Columbia Broadcasting System, Inc. v. American Soc. of Composers, Authors and Publishers

Decision Date08 August 1977
Docket NumberD,No. 24,24
Citation562 F.2d 130
Parties, 1977-2 Trade Cases 61,577, 1978-81 Copr.L.Dec. 25,001, 2 Media L. Rep. 2329 COLUMBIA BROADCASTING SYSTEM, INC., Plaintiff-Appellant, v. AMERICAN SOCIETY OF COMPOSERS, AUTHORS AND PUBLISHERS, et al., Defendants-Appellees. ocket 75-7600.
CourtU.S. Court of Appeals — Second Circuit

Alan J. Hruska, New York City (Robert K. Baker, J. Barclay Collins, II, Robert M. Sondak, Kenneth M. Kramer, Cravath, Swaine & Moore, and John D. Appel, New York City, of counsel), for plaintiff-appellant.

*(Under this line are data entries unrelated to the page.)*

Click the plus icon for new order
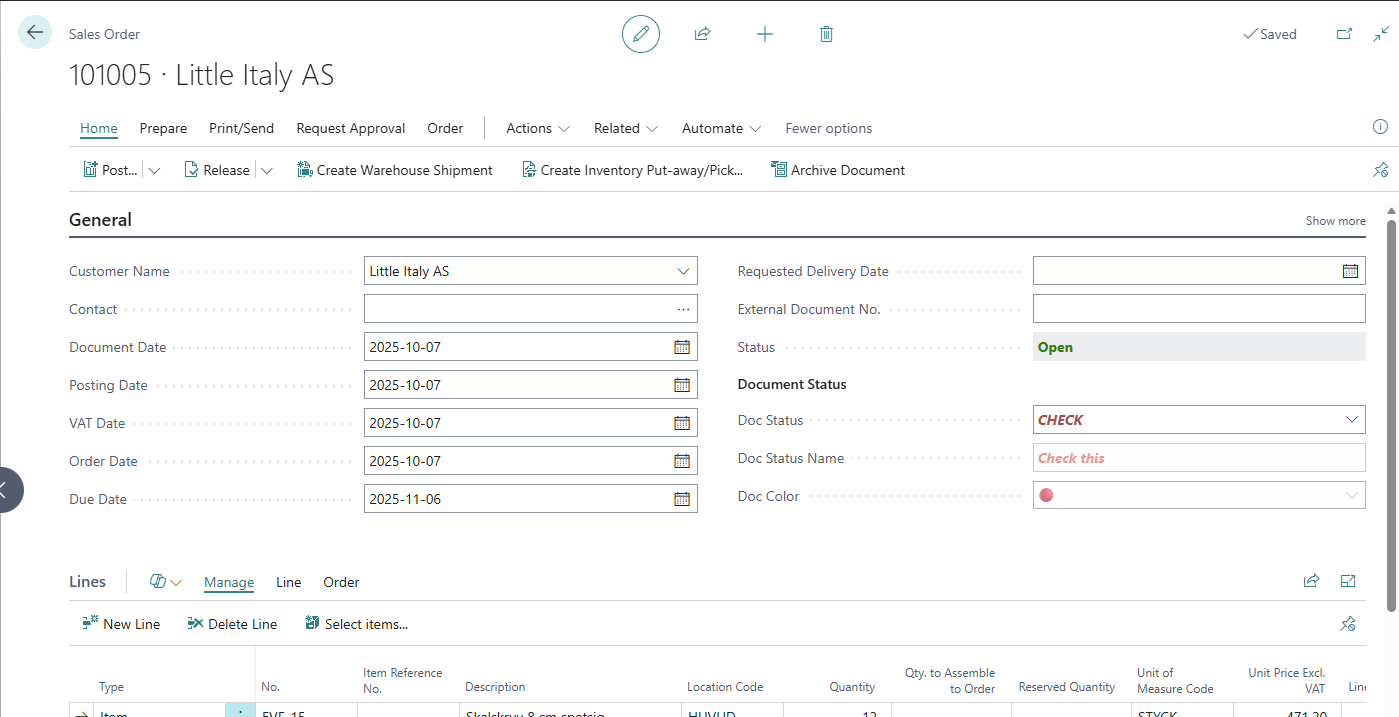 pos(765,34)
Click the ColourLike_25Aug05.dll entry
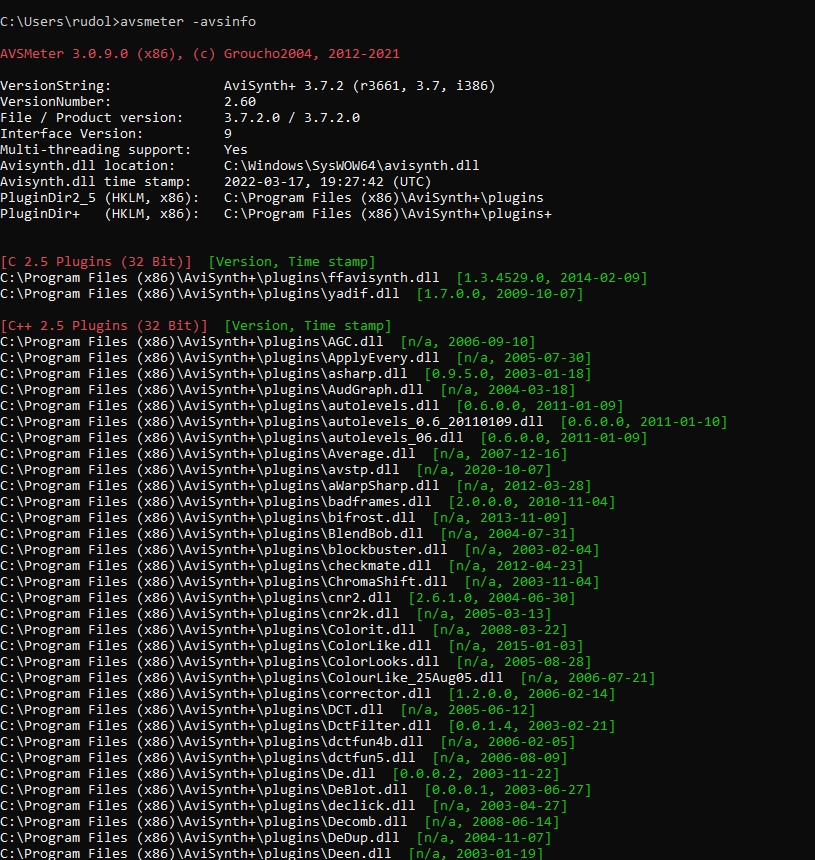Viewport: 815px width, 860px height. 252,678
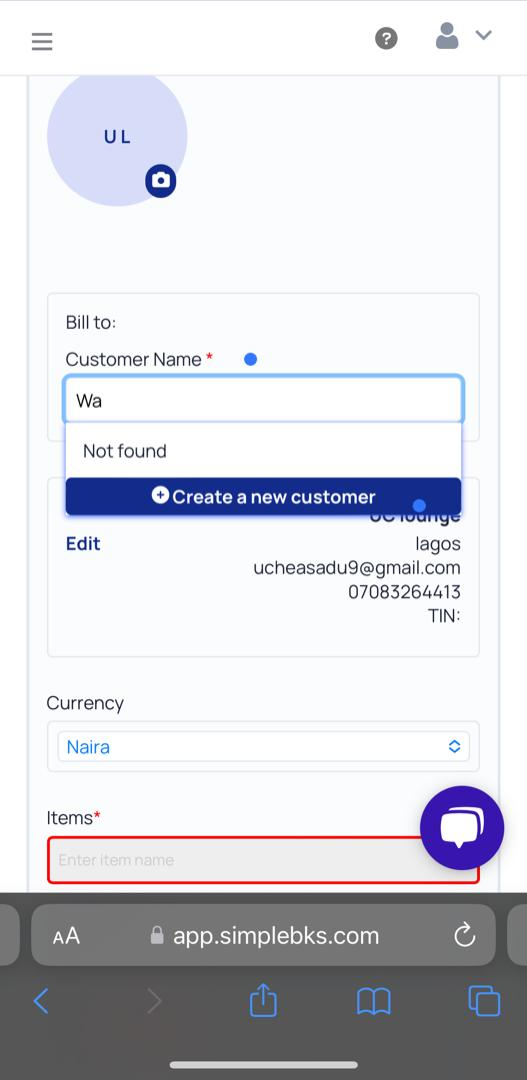Open the Naira currency dropdown
Screen dimensions: 527x1080
click(263, 747)
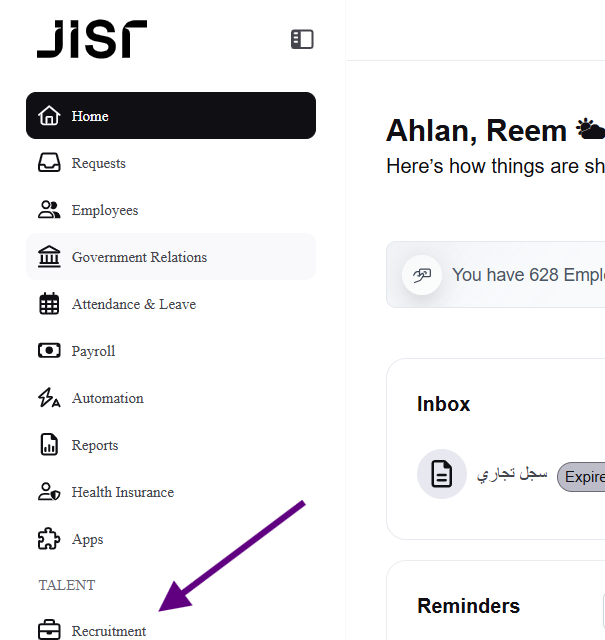Click the Reports chart document icon
This screenshot has height=640, width=605.
[49, 445]
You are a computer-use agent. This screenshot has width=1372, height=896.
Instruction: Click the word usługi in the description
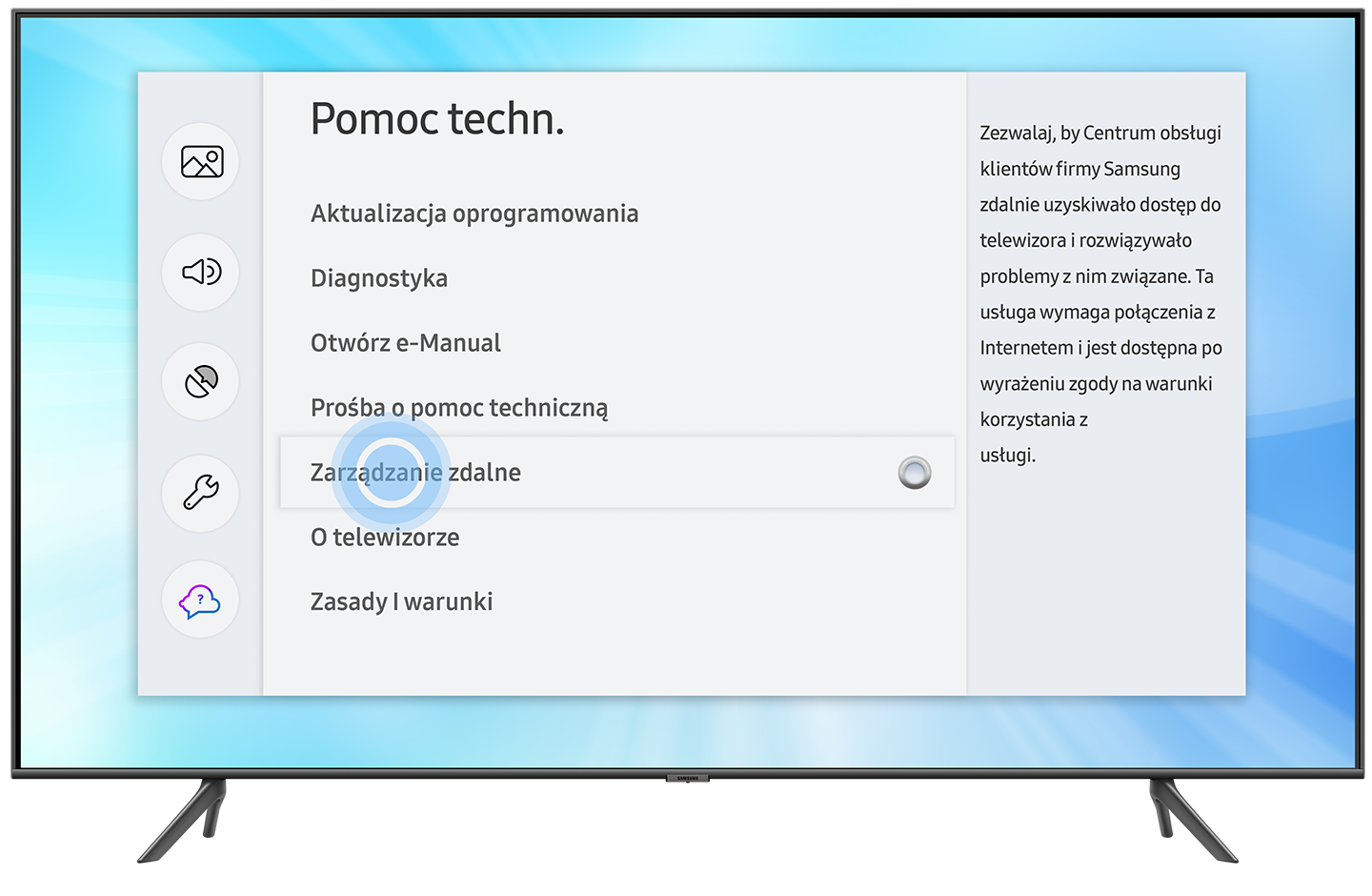[x=1007, y=456]
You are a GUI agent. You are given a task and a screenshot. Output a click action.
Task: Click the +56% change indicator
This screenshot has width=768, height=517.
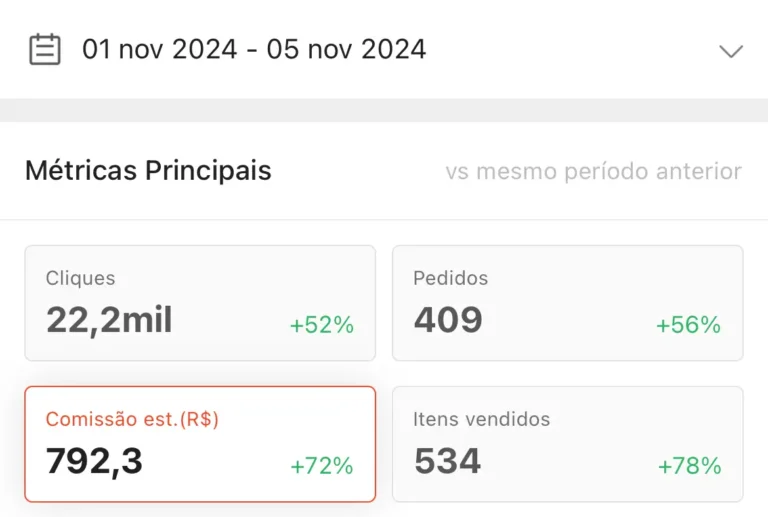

Amalya L. Kearse, New York City (George A. Davidson, Pamela R. Chepiga and Hughes, Hubbard & Reed, New York City, of counsel), for defendants-appellees, Broadcast Music, Inc., et al.

Jay H. Topkis, New York City (Allan L. Blumstein, Max Gitter, Richard Reimer, Paul, Weiss, Rifkind, Wharton & Garrison, Bernard Korman, New York City, of counsel), for defendants-appellees, American Society of Composers, Authors and Publishers, et al.

Before MOORE, ANDERSON and GURFEIN, Circuit Judges.

GURFEIN, Circuit Judge:

The subject-matter of this appeal has been painstakingly set forth with clarity in the opinion of the District Court (Honorable Morris E. Lasker, Judge), 400 F.Supp. 737 (S.D.N.Y.1975), and we refrain from restating the details of the evidence adduced at trial. We refer to that opinion for the evidence supporting the findings.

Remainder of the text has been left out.